PROBLEM DESCRIPTION – Set down the line that contains "Instruction: Select the ¥53,317.56 物资费 total" and every line after it to the end of the entries, exactly as they stand and nothing more.

RECORD SET –
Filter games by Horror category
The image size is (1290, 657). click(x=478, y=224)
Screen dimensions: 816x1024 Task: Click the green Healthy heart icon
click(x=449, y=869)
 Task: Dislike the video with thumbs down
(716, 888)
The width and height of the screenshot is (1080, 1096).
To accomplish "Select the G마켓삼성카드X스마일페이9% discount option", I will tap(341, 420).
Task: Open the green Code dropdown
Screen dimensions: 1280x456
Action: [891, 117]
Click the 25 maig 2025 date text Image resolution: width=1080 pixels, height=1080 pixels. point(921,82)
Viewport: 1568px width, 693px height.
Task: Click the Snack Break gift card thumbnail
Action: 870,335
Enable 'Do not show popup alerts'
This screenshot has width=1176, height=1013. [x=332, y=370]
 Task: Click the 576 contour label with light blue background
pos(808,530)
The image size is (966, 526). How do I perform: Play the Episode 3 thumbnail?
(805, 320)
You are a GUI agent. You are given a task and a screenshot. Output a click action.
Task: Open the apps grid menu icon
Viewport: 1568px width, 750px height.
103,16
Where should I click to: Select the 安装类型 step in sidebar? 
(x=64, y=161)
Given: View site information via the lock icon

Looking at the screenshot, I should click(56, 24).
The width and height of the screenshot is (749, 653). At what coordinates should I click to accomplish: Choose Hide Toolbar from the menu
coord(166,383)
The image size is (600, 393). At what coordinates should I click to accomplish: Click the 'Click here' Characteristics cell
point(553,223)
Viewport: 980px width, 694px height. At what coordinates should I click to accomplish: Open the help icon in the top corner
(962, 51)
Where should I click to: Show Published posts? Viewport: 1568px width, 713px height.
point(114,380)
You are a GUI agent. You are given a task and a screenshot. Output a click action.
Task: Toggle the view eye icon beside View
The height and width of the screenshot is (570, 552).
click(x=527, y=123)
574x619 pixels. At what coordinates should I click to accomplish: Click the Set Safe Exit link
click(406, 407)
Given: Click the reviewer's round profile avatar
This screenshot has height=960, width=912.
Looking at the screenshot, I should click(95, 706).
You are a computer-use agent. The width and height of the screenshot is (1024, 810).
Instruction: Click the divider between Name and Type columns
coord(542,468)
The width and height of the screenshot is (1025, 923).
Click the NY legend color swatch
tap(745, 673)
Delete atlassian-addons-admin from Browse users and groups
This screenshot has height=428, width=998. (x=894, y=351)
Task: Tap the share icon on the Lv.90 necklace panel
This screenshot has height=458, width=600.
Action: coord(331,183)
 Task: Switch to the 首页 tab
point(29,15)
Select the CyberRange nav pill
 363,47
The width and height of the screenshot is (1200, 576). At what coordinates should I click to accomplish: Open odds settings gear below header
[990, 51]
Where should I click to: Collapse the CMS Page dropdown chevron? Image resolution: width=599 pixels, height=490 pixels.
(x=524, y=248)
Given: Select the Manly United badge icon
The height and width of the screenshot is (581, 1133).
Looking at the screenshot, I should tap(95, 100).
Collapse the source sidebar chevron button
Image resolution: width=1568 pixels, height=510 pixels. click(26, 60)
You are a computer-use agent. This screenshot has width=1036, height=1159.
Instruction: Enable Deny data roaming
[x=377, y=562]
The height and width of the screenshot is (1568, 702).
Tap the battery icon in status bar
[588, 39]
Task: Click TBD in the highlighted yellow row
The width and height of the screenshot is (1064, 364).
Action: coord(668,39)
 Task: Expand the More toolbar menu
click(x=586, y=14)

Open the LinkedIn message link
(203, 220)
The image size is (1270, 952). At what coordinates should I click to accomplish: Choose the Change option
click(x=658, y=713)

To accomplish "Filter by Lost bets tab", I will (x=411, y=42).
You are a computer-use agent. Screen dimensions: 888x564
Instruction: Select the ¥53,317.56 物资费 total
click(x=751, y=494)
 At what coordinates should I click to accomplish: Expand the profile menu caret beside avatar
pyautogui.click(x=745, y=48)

ANSWER FOR THIS EXERCISE –
Instruction: Select the ¥53,317.56 物资费 total
click(x=751, y=494)
 At what coordinates should I click to accomplish: Expand the profile menu caret beside avatar
pyautogui.click(x=745, y=48)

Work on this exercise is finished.